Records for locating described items
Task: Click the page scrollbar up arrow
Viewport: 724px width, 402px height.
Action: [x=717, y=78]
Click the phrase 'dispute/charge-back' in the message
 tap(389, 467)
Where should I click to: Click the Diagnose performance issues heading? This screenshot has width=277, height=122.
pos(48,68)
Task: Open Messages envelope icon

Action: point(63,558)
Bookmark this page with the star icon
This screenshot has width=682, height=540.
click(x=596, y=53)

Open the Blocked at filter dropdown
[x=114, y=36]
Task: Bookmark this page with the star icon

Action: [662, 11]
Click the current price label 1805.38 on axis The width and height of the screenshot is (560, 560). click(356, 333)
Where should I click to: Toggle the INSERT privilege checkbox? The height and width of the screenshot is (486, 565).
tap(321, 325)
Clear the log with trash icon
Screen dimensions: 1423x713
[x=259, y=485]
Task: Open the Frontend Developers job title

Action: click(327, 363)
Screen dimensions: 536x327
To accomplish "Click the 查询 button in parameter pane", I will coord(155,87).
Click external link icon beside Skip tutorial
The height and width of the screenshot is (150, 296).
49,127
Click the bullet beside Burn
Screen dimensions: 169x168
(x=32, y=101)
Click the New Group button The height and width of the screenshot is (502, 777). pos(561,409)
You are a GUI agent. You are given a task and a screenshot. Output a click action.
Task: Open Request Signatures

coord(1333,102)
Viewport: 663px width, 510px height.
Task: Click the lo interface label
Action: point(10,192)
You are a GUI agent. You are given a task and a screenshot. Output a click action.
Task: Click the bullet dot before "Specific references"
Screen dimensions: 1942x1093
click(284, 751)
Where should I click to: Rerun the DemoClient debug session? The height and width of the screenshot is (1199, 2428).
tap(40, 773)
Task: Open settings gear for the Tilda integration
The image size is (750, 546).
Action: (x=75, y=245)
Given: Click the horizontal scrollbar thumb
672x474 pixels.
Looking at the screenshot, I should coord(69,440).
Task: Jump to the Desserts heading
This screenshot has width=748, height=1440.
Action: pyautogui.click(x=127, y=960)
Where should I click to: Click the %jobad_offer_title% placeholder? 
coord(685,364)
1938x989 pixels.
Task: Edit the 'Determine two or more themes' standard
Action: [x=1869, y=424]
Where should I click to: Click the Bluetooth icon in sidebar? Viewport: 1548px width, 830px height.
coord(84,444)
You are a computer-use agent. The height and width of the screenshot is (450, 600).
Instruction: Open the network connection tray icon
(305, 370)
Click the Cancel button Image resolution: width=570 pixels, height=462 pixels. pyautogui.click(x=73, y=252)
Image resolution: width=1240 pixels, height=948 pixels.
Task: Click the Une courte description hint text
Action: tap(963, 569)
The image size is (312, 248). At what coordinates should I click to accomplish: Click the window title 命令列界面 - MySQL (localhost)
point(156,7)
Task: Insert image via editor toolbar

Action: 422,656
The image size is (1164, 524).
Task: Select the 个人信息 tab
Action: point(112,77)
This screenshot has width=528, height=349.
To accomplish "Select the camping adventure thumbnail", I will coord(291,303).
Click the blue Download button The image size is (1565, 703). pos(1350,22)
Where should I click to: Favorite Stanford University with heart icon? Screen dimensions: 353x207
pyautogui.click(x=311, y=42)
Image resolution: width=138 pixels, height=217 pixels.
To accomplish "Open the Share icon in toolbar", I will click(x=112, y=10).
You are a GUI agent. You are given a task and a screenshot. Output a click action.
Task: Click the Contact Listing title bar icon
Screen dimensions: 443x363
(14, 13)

**Requirements:** Reproduce all of the items above, substituting "scroll bar" for every occurrence of "scrollbar" and leaving everything else unchanged.

**Written solution:**
Task: Click the page scroll bar up arrow
Viewport: 724px width, 402px height.
Action: [x=717, y=78]
Click the phrase 'dispute/charge-back' in the message
 tap(389, 467)
Where should I click to: Click the Diagnose performance issues heading? This screenshot has width=277, height=122.
pos(48,68)
Task: Open Messages envelope icon

Action: point(63,558)
Bookmark this page with the star icon
This screenshot has width=682, height=540.
click(x=596, y=53)

Open the Blocked at filter dropdown
[x=114, y=36]
Task: Bookmark this page with the star icon

Action: [662, 11]
Click the current price label 1805.38 on axis The width and height of the screenshot is (560, 560). click(356, 333)
Where should I click to: Toggle the INSERT privilege checkbox? The height and width of the screenshot is (486, 565).
tap(321, 325)
Clear the log with trash icon
Screen dimensions: 1423x713
[x=259, y=485]
Task: Open the Frontend Developers job title

Action: click(327, 363)
Screen dimensions: 536x327
To accomplish "Click the 查询 button in parameter pane", I will coord(155,87).
Click external link icon beside Skip tutorial
The height and width of the screenshot is (150, 296).
49,127
Click the bullet beside Burn
Screen dimensions: 169x168
(x=32, y=101)
Click the New Group button The height and width of the screenshot is (502, 777). pos(561,409)
You are a GUI agent. You are given a task and a screenshot. Output a click action.
Task: Open Request Signatures

coord(1333,102)
Viewport: 663px width, 510px height.
Task: Click the lo interface label
Action: point(10,192)
You are a GUI agent. You are given a task and a screenshot. Output a click action.
Task: Click the bullet dot before "Specific references"
Screen dimensions: 1942x1093
click(284, 751)
Where should I click to: Rerun the DemoClient debug session? The height and width of the screenshot is (1199, 2428).
tap(40, 773)
Task: Open settings gear for the Tilda integration
The image size is (750, 546).
Action: (x=75, y=245)
Given: Click the horizontal scroll bar thumb
672x474 pixels.
Looking at the screenshot, I should coord(69,440).
Task: Jump to the Desserts heading
This screenshot has width=748, height=1440.
Action: pyautogui.click(x=127, y=960)
Where should I click to: Click the %jobad_offer_title% placeholder? 
coord(685,364)
1938x989 pixels.
Task: Edit the 'Determine two or more themes' standard
Action: [x=1869, y=424]
Where should I click to: Click the Bluetooth icon in sidebar? Viewport: 1548px width, 830px height.
coord(84,444)
You are a computer-use agent. The height and width of the screenshot is (450, 600).
Instruction: Open the network connection tray icon
(305, 370)
Click the Cancel button Image resolution: width=570 pixels, height=462 pixels. pyautogui.click(x=73, y=252)
Image resolution: width=1240 pixels, height=948 pixels.
Task: Click the Une courte description hint text
Action: tap(963, 569)
The image size is (312, 248). At what coordinates should I click to accomplish: Click the window title 命令列界面 - MySQL (localhost)
point(156,7)
Task: Insert image via editor toolbar

Action: 422,656
The image size is (1164, 524).
Task: Select the 个人信息 tab
Action: point(112,77)
This screenshot has width=528, height=349.
To accomplish "Select the camping adventure thumbnail", I will coord(291,303).
Click the blue Download button The image size is (1565, 703). pos(1350,22)
Where should I click to: Favorite Stanford University with heart icon? Screen dimensions: 353x207
pyautogui.click(x=311, y=42)
Image resolution: width=138 pixels, height=217 pixels.
To accomplish "Open the Share icon in toolbar", I will click(x=112, y=10).
You are a GUI agent. You are given a task and a screenshot. Output a click action.
Task: Click the Contact Listing title bar icon
Screen dimensions: 443x363
(14, 13)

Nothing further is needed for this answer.